Comparatively, the Chinese news media face more commercial pressure. The vast majority of Chinese news media are no longer subsidized by the government and have to make a living in the market. Therefore, they have to cater to their audience’s taste. However, they dare not ignore the interests of sports authorities either, because their main sources of sports news are controlled by the sports administrative organizations.
Cultural Conflicts
Of all the professions in China, journalism and media-related work offer the greatest labor mobility, and among Chinese journalists, sports journalists have the greatest mobility. Another distinctive characteristic of Chinese journalists is that most of them are well educated—almost all Chinese journalists who are younger than 35 are university graduates. However, the majority of Chinese sports journalists have a very limited knowledge of sport before they start to report it. Even experienced sports journalists cannot understand a sport in the same way or at the same level as professional coaches and athletes do. To make up for that, some young sports journalists are willing to try almost anything to zero in on the private lives of star athletes. Sometimes, they even create false stories out of nothing.

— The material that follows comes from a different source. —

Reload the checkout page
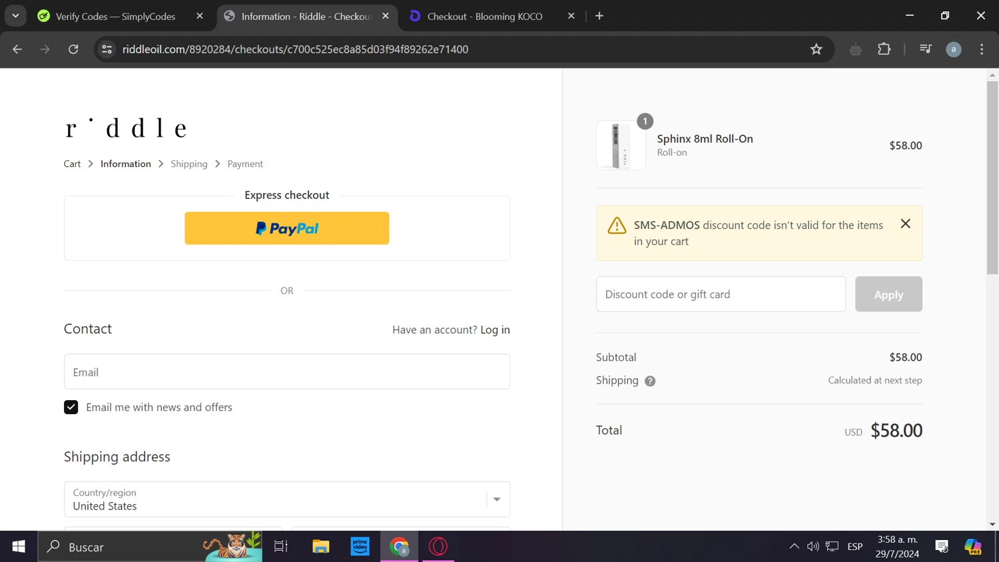 pyautogui.click(x=73, y=49)
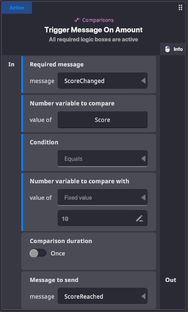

As for Chinese sportspeople, there is a wellknown saying: “Their arms and legs are overly strong; their minds are overly simple.” Mainly due to their lack of basic knowledge and formal education, Chinese sportspeople have some distinctive characteristics. First, they are easily influenced by extreme and radical ideologies such as narrow nationalism and cults of personality. Due to the heavy politicization of elite sports, they are used to being regarded as national heroes, practically deified. Second, Chinese sportspeople tend not to know how to get along with other people, especially those outside their circle, properly and politely. Chinese athletes live and train in a relatively circumscribed environment and have few chances to experience an ordinary social life. When they have to face the outside world, they often feel nervous and uncomfortable, and their nervousness often develops into a defensive or even aggressive attitude toward those they cannot really understand. Third, Chinese sportspeople generally lack a strong sense of sporting principles such as fair play. They are encouraged by their coaches to win at any cost.

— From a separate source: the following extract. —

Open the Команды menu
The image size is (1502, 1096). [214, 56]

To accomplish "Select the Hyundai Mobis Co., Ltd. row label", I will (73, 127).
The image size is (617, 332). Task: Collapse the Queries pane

When Chinese sports journalists, who are in general open-minded, well educated, and maverick, and Chinese sportspeople, who are in general narrow-minded, poorly educated, and conservative, become interviewers and the interviewed, reporters and the reported, the sharp contrast between their educational backgrounds and ways of thinking makes it difficult for them to have a friendly relationship. Chinese sports administrative organizations often criticize the Chinese news media for ignoring the political importance of Chinese elite sport and forgetting their duty to extol the great achievements of Chinese elite sport. In fact, it is not difficult to understand why the Chinese news media are so critical of Chinese athletes, given how hard journalists have struggled in the market for almost 30 years. The stubbornness shown by Chinese sportspeople is not common in other areas of Chinese society and therefore often criticized by the Chinese media in turn.
Outlook
The similarity of the political functions of the Chinese news media and Chinese sports administrative organizations means that their relationship must be fundamentally cooperative. However, the difference in the degree to which they must operate in a free-market situation, pursuing economic ends, often puts them in confrontation. At the same time, sharply different professional characteristics also cause tension and conflict between Chinese athletes and Chinese sports journalists. It will be interesting to see how the relationship between the Chinese sports media and Chinese sports administrative organizations develops as China’s economic situation continues to change and as the Olympics draw nearer.